# Lecture - 11 Chapter 11 Three Dimensional Geometry

“Whenever you find yourself on the side of the majority, it is time to pause and reflect.” –Mark Twain

**1.** Find the distance of the point (2,5,-3) from the plane \(\vec{r}.(6\hat{i}-3\hat{j}+2\hat{k})=4\) .

**2.** In the following cases find the distance of each of the given points from the corresponding given plane: **a.** (3,-2,1) 3x-4y+12z=3 **b.** (2,3,-5) 2x-y+2z+3=0 **c.** (-6,0,0) 2x-3y+6z-2=0

**3.** Find the distance between the point P (6, 5, 9) and the plane determined by the pointsA(3,-1,2), B(5,2,4) and C(-1,-1,6).

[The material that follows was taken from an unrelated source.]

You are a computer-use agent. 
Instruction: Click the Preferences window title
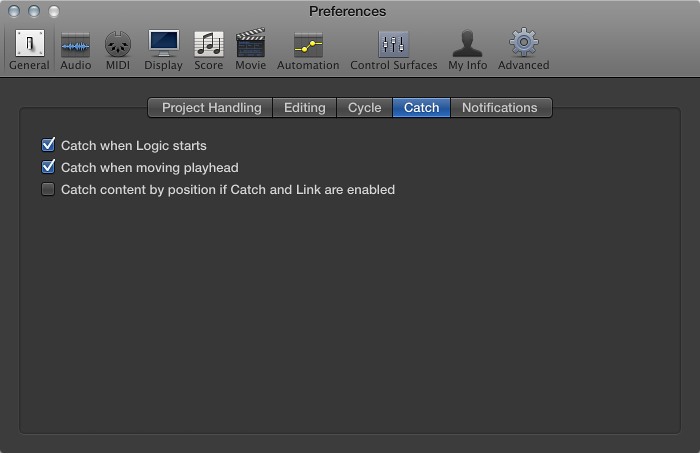pos(349,11)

**4.** Find the distance between the two planes: 2x+3y+4z=4 and 4x+6y+8z=12 .

**5.** Prove that if a plane has the intercepts a, b , c and is at the distance p units from the origin, then \(\frac{1}{a^2}+\frac{1}{b^2}+\frac{1}{c^2}=\frac{1}{p^2}\) .

**6.** Find the distance of the point whose position vector is \((2\hat{i}+\hat{j}-\hat{k})\) from the plane \(\vec{r}.(\hat{i}-2\hat{j}+4\hat{k})=9\) .

**7.** Find the distance between the planes \(\vec{r}.(\hat{i}+2\hat{j}+3\hat{k})+7=0\) & \(\vec{r}.(2\hat{i}+4\hat{j}+6\hat{k})+7=0\)

**8.** If the points (1,1,p) and (-3,0,1) be equidistant from the plane \(\vec{r}.(3\hat{i}+4\hat{j}-12\hat{k})+13=0\) , then find the value of p.